第40話 ミノタウロス達がやってきた!
今日、ミノタウロス達が街に来る。ガーベラさんやロジャー将軍の話だと、今日の午前中に確実にミノタウロス達が街へと到着するんだって。戦争が始まると考えると怖いけど、私も妖精の国のハンターとして出来ることをしようと決意したんだ。怖がってばかりじゃいられない!
もぐもぐもぐもぐもぐもぐ。
『おかわり!』
「さくらちゃん、食べ過ぎじゃないかしら?」
『大丈夫です! まだまだ入ります!』
私は初めての戦争という恐怖と緊張を誤魔化すために、朝からギルドの食堂でもぐもぐとただひたすらにご飯を食べていた。

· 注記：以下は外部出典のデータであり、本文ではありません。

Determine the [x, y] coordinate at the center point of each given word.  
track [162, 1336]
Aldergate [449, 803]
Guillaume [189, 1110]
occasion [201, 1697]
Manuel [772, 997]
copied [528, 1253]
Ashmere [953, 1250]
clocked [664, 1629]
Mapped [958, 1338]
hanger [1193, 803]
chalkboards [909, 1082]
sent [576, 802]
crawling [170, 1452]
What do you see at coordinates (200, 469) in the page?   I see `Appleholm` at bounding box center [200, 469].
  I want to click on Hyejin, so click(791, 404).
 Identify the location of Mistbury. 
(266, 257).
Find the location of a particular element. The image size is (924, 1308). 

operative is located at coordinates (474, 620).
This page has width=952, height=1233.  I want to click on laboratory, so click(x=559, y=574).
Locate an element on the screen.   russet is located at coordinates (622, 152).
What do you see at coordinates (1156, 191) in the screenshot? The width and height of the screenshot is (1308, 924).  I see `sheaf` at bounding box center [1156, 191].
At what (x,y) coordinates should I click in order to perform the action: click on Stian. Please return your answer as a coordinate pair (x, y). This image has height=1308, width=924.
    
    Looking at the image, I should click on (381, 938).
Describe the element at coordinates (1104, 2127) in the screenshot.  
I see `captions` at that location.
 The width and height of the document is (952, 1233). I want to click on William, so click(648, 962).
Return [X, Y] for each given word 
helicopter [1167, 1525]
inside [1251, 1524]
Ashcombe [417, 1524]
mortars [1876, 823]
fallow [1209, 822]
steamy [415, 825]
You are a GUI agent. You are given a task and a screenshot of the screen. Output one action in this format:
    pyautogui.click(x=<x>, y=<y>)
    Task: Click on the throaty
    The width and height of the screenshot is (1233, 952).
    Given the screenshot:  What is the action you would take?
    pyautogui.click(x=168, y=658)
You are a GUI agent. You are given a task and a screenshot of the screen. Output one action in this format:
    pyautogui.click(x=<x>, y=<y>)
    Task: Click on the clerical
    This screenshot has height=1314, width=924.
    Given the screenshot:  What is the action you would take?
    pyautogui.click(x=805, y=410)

アオイやボヌールさんも、食べれるときに食っとくのが戦士の基本だって言ってたから、遠慮なく朝からバク食いしてる。
でもガーベラさんは、食べすぎを心配してくれていた。私が今日食べたご飯の量は、自慢じゃないけど、私の猫ボディの体積よりもすでに多いからね!
「さくらさんがこんなに気持ちよく食べてくれる子だったなんて、思いもしなかったよ」
『ゼボンさんの料理が美味しいのがいけないんですよ』
ゼボンさんというのは妖精の国のギルドの料理人さんだ。普段はあまり接点がないけど、この人の料理の腕前は超一流だ。今日もすごくご飯が美味しい。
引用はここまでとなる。